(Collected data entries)

---------------

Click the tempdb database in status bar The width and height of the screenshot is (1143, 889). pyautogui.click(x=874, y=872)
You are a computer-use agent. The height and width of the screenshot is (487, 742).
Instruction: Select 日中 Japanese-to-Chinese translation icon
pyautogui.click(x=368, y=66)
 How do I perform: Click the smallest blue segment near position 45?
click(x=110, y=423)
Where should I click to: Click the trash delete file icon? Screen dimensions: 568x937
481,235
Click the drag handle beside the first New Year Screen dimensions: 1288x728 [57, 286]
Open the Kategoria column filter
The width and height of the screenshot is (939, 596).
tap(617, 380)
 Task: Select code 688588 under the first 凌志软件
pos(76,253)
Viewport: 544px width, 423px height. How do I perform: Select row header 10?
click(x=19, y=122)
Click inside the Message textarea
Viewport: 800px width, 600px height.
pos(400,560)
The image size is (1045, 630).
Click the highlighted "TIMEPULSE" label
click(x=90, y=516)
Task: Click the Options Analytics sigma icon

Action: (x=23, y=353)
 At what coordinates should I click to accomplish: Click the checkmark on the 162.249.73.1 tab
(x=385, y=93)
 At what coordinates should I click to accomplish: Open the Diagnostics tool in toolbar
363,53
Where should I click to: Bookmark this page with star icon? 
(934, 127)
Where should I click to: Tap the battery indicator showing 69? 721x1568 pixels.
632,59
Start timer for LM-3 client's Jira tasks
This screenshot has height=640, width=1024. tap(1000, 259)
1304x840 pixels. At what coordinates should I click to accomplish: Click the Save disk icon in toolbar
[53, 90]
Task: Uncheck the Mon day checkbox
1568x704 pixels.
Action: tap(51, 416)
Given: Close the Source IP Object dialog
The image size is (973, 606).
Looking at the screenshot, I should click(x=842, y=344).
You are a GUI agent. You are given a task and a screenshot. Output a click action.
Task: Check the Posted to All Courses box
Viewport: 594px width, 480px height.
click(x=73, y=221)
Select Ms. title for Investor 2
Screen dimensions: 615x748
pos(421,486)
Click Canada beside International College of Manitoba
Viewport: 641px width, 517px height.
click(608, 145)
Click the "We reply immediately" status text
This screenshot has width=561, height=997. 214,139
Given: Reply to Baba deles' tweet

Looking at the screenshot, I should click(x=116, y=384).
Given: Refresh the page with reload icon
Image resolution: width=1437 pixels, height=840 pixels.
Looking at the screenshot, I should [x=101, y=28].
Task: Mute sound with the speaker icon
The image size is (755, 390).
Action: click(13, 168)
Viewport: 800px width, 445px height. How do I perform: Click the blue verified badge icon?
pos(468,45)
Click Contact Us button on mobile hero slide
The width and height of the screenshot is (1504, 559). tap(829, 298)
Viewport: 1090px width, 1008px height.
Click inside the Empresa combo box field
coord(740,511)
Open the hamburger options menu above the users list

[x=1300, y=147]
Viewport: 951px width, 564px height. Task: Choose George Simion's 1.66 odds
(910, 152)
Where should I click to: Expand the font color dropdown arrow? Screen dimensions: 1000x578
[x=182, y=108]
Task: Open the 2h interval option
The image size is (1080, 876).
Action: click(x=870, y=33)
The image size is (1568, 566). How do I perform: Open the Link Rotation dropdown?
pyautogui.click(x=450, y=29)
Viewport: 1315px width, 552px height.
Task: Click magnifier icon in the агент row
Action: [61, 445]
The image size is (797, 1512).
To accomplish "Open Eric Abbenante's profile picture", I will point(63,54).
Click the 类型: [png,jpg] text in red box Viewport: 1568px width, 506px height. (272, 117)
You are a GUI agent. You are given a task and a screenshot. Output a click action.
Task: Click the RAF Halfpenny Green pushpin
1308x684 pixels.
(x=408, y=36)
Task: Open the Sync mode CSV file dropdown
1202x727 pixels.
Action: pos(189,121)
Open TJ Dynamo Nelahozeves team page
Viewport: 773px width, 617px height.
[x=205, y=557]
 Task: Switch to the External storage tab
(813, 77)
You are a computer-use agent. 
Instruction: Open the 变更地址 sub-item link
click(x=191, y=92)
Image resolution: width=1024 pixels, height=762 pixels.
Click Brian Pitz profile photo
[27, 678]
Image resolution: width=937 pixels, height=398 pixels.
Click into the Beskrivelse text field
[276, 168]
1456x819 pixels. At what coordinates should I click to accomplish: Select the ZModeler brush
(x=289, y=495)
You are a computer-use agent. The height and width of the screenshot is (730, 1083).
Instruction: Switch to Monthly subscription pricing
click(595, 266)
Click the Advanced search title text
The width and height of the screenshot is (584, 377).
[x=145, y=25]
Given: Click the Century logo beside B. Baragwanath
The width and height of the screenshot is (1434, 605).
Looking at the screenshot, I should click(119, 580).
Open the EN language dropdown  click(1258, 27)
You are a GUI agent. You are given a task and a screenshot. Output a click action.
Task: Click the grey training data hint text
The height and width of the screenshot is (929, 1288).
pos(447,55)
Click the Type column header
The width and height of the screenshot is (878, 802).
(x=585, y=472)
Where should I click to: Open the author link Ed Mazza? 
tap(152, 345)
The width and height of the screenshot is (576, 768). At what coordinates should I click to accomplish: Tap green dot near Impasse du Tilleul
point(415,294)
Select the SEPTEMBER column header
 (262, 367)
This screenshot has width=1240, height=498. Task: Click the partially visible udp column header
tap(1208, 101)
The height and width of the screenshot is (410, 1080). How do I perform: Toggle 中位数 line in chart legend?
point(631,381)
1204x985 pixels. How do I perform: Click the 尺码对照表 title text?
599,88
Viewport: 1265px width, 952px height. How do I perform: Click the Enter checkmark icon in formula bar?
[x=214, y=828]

---------------

- What is being asked -
Give back the records word for word. Start at the first line, end at the line containing "is (487, 742).", and include both.

- Result of this task -
Click the tempdb database in status bar The width and height of the screenshot is (1143, 889). pyautogui.click(x=874, y=872)
You are a computer-use agent. The height and width of the screenshot is (487, 742).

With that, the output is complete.